A possibilidade abala veredicto de “Doze Homens…”

26 jan

Crítica de Michel Fernandes para O Diário de São Paulo publicada dia 22 de janeiro de 2011

“12 Homens e Uma Sentença”, crédito Zineb Benchekchou

Em 1957, pelas mãos de Sidney Lumet, “Doze Homens e Uma Sentença”, de Reginald Rose, chegava às telas para perpertuar-se como clássico cinematográfico. Mais de 50 anos se passaram e, espantosamente, a crise ética impulsionada pelo texto de Rose parece ecoar velhas crises em novos tempos.

“É possível”, essa singela frase disparada por um dos personagens da peça, dirigida por Eduardo Tolentino de Araújo (notório diretor do Grupo TAPA), detona a ambiguidade do veredicto.

Doze componentes do corpo de jurados de um parricídio estão numa sala para efetivar a sentença. Num primeiro momento, pelo menos onze deles estão convictos de que o filho que havia discutido com o pai minutos antes do assassinato era o culpado pelo crime.

Mas para a condenação à morte é preciso unanimidade dos votos e eis que um dos jurados coloca a culpabilidade do réu em cheque. Esse é o estopim para que a semente da dúvida germine e revele os pré-julgamentos embutidos nas decisões anteriores.

O jogo hábil e de extrema sagacidade com que Rose instaura a dúvida mexe com o mais escuro da alma dos personagens que se modificam à medida que os argumentos que os solidificavam em suas certezas se desmancham feito casca de ovo.
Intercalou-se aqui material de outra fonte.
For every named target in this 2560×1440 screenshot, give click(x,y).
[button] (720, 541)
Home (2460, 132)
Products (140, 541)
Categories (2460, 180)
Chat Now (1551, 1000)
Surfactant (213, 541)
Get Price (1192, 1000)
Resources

Eduardo Tolentino de Araújo talvez seja o diretor mais capacitado para extrair nuanças da aridez prosaica, porém sublime, de “Doze Homens e Uma Sentença” e apresentar uma dinâmica rítmica minimalista, cuja base não esconde o viés do naturalismo com agudos acentos calcados numa visível elaboração dos tipos vividos.

Falar de um ator somente é ser leviano e injusto, o elenco – Genézio de Barros, Norival Rizzo, José Renato, Oswaldo Mendes, Eduardo Semerjian, André Garolli, Ricardo Dantas, Brian Penido, Augusto César, Marcelo Pacífico, Ivo Müller e Fernando Medeiros – está afinado pela batuta da coerência e estudo de cada intenção do texto.

"Doze Homens e Uma Sentença", eleito o Melhor Espetáculo de Teatro de 2010 pela APCA

Dentro dos trabalhos de composição dos personagens, com certa relevância para a expressão corporal e vocal, é possível verificar que as performances de André Garolli e Eduardo Semerjian são as composições mais evidentes.

12 HOMENS E UMA SENTENÇA – Duração – 100 minutos. Censura – 12 anos. Preço – R$15,00 inteira e R$7,00 (meia-entrada). Até 19 de dezembro de 2010. De quinta a sábado, às 19h30 e domingo, às 18h.. Temporada 2011 – 12 de janeiro a 06 de fevereiro de 2011. De quinta a sábado, às 19h30 e domingo, às 18h. Centro Cultural Banco do Brasil São Paulo. R. Álvares Penteado, 112, Centro. (11) 3113-3651 / 3113-3652. Estações Sé e São Bento do Metrô. Praças do Patriarca e da Sé. Acesso e facilidades para pessoas com deficiência física . Estacionamentos. R. da Consolação, 228 (Edifícos Zarvos) – R$ 10,00 pelo período de 5 horas. Necessário carimbar o ticket na bilheteria do CCBB. Transporte gratuito até as proximidades do CCBB – embarque e desembarque na Rua da Consolação, 228 (Edifício Zarvos) e na XV de novembro, esquina com a Rua da Quitanda, a vinte metros da entrada do CCBB. Informações -(11) 3113-3651/ 3313-3652.

2 Respostas to “A possibilidade abala veredicto de “Doze Homens…””

  1. Wagner 25 de fevereiro de 2011 às 11:41 PM #

    A peça é muito boa, acabei de assistir no teatro imprensa. Impressionante como numa trama com 12 personagens todos conseguem se destacar.